Когда живешь на одном месте, в одном городе, то кажется, что и все вокруг вот так же живут оседло. А сейчас, потолкавшись у рынка, Рита вдруг открыла, что большинство окружающих ее людей или заняты обменом, или собираются этим заняться.
Москалев, заметив появившиеся в доме тонкие книжечки в зеленой обложке — бюллетени по обмену, — спросил:
— Зачем стала выписывать эту ерунду?
— Понимаешь, — сказала она, — мне надоело жить в этом городе: дожди, сырость, Сеня часто болеет. Здесь ни разу не было ни настоящего лета, ни настоящей зимы.
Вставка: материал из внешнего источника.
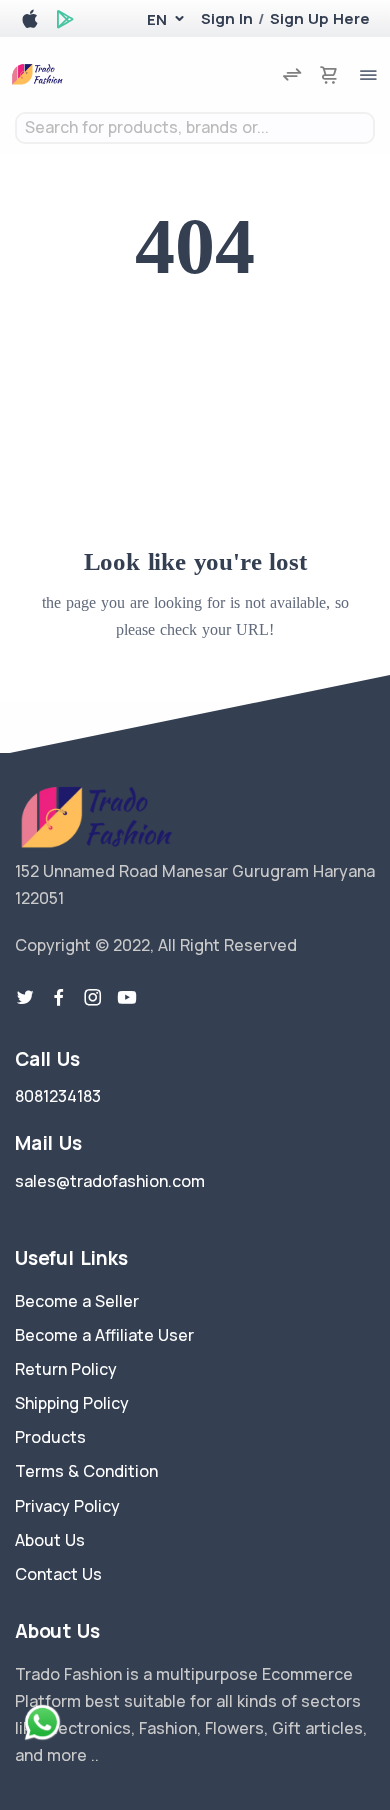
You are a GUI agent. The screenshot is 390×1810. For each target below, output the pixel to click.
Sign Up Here (320, 18)
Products (50, 1437)
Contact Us (58, 1574)
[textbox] (195, 127)
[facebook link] (59, 998)
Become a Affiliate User (104, 1335)
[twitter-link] (25, 998)
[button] (156, 19)
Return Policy (66, 1369)
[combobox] (195, 128)
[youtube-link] (127, 998)
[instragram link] (93, 998)
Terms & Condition (86, 1471)
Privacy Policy (67, 1506)
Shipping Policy (72, 1403)
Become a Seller (77, 1301)
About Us (50, 1540)
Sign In (227, 18)
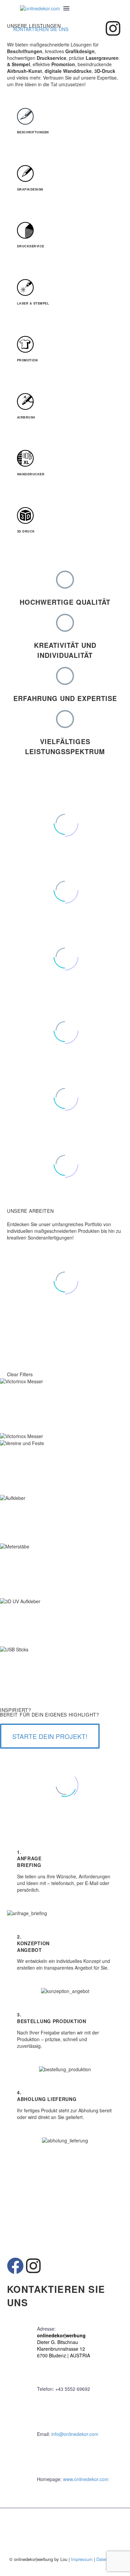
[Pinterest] (24, 1060)
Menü (66, 8)
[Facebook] (4, 1060)
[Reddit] (54, 1060)
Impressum (82, 2559)
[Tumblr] (34, 1060)
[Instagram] (113, 28)
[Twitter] (14, 1060)
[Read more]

— Нормальный мягкий климат, — сказал Москалев.
— Ты не замечаешь этого, ты вечно в своих морях, поживешь на берегу — и поймешь, что такое ежедневная слякоть.
Он подумал, что действительно не видел за все время, какая зима стоит в городе. Зимой он обычно бывал в рейсе и томился от палящего солнца и духоты тропиков.
Но уехать отсюда? Куда? Только если в город у другого моря. Что делать капитану в городах, рассыпанных по России среди, зеленых лугов, лесов и маленьких речушек? Ловить пескарей на удочку, преподавать в каком-нибудь техникуме или щелкать костяшками счетов в бухгалтерии?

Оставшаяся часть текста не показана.